#### Do this
Format the listing below, from the line containing "I will coord(81,12)." up to and including the line containing "pyautogui.click(x=732, y=40)", as a JSON list of strings with one string per line. Leave out blank lines.

#### Target position records

───

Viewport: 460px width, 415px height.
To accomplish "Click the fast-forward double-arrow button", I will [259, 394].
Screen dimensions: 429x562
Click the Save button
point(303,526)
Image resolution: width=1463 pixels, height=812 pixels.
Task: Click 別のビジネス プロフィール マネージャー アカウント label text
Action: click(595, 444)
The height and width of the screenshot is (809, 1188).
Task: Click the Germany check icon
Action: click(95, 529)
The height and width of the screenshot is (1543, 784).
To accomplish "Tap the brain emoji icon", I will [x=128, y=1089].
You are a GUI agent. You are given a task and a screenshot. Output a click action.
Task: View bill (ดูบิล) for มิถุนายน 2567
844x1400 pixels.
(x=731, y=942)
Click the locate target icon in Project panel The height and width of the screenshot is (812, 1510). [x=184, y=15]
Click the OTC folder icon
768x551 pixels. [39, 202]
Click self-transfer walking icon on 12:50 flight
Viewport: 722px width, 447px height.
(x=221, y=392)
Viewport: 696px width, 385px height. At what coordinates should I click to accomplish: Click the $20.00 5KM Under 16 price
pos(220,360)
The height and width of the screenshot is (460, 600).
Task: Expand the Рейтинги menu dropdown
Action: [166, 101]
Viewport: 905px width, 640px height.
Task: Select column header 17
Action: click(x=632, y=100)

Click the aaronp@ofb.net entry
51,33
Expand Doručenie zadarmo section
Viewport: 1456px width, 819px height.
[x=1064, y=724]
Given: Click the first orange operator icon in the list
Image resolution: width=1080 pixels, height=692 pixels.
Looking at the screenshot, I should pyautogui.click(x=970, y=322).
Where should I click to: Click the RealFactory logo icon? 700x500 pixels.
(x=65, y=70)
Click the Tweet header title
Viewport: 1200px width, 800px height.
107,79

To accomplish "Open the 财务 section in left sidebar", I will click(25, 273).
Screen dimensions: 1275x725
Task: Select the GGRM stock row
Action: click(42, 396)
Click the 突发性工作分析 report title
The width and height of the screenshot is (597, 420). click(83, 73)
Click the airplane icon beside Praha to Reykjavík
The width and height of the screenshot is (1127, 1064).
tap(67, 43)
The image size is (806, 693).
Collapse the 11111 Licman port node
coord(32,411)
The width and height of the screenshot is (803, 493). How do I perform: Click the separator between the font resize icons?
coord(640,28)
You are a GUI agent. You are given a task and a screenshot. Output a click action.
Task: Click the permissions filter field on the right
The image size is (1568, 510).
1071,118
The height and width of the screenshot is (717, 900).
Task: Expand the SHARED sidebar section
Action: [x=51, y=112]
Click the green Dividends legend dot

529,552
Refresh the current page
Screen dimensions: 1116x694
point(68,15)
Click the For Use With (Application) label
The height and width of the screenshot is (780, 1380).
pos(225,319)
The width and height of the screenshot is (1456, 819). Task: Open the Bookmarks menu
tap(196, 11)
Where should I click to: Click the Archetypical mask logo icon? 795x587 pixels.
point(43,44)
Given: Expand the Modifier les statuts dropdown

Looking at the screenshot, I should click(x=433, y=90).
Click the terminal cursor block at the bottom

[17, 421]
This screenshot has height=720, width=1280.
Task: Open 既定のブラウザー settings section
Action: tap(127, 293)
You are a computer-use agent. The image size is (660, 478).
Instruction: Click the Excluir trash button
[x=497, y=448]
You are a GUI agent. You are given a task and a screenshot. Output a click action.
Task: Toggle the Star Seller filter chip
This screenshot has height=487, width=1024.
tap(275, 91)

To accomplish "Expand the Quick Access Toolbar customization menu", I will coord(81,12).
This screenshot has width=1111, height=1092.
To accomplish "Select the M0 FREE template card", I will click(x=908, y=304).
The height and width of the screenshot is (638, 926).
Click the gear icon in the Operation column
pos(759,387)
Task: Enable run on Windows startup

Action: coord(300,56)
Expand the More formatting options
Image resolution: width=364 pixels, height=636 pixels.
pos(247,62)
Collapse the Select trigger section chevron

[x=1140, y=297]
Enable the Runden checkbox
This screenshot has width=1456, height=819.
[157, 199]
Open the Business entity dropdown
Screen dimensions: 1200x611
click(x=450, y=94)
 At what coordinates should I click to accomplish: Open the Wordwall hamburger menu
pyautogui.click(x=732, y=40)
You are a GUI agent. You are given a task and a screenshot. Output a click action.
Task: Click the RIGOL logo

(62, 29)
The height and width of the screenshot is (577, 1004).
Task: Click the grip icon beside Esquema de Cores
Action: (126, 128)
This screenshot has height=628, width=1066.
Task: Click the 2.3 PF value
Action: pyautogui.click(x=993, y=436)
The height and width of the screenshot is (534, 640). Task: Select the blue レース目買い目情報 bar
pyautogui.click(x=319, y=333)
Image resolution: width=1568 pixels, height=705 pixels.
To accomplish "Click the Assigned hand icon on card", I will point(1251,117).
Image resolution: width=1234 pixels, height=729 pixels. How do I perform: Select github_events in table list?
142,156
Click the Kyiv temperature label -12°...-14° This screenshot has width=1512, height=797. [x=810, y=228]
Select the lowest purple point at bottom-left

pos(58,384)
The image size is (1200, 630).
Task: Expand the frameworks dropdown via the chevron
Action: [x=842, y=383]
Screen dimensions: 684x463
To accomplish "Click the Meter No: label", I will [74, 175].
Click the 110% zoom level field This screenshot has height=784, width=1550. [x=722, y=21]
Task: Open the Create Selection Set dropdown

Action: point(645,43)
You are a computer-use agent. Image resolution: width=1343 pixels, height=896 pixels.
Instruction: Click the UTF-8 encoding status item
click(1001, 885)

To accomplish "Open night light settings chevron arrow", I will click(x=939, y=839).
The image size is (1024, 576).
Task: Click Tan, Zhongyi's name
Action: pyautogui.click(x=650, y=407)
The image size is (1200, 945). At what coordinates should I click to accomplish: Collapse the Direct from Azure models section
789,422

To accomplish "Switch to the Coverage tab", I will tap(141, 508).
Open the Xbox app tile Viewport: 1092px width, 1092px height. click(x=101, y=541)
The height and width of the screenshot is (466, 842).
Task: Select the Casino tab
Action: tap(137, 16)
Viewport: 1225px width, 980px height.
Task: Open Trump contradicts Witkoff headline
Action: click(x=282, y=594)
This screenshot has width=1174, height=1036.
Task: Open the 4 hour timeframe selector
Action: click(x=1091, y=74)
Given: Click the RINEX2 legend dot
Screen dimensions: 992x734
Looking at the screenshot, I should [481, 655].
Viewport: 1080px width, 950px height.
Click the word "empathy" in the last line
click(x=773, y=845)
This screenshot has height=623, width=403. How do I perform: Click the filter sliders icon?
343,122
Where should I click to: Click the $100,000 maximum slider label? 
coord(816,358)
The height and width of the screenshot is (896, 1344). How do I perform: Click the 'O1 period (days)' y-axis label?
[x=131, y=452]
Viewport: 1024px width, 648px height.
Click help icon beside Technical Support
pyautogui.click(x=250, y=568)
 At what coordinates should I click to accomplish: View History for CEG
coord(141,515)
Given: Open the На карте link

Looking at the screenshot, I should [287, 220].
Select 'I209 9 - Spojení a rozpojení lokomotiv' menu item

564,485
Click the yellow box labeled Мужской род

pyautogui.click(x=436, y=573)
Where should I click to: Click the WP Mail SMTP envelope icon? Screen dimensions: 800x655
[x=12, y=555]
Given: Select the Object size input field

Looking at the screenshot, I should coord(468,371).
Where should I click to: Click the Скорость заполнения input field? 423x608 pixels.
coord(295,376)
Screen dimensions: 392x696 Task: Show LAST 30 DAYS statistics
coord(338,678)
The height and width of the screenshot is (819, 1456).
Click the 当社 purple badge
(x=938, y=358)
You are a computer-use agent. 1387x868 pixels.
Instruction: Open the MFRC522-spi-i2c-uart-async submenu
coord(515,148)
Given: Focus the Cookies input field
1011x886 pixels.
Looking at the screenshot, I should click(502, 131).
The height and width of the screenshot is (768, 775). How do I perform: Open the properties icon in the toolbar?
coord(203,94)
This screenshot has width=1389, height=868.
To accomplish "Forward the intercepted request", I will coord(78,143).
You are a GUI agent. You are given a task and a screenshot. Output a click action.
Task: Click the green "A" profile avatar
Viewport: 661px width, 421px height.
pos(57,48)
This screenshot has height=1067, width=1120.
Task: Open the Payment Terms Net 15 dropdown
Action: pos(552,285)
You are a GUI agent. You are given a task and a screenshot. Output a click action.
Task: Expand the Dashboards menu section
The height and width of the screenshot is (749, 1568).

───

#### Response to this exercise
[
  "To accomplish \"Expand the Quick Access Toolbar customization menu\", I will coord(81,12).",
  "This screenshot has width=1111, height=1092.",
  "To accomplish \"Select the M0 FREE template card\", I will click(x=908, y=304).",
  "The height and width of the screenshot is (638, 926).",
  "Click the gear icon in the Operation column",
  "pos(759,387)",
  "Task: Enable run on Windows startup",
  "Action: coord(300,56)",
  "Expand the More formatting options",
  "Image resolution: width=364 pixels, height=636 pixels.",
  "pos(247,62)",
  "Collapse the Select trigger section chevron",
  "[x=1140, y=297]",
  "Enable the Runden checkbox",
  "This screenshot has width=1456, height=819.",
  "[157, 199]",
  "Open the Business entity dropdown",
  "Screen dimensions: 1200x611",
  "click(x=450, y=94)",
  " At what coordinates should I click to accomplish: Open the Wordwall hamburger menu",
  "pyautogui.click(x=732, y=40)"
]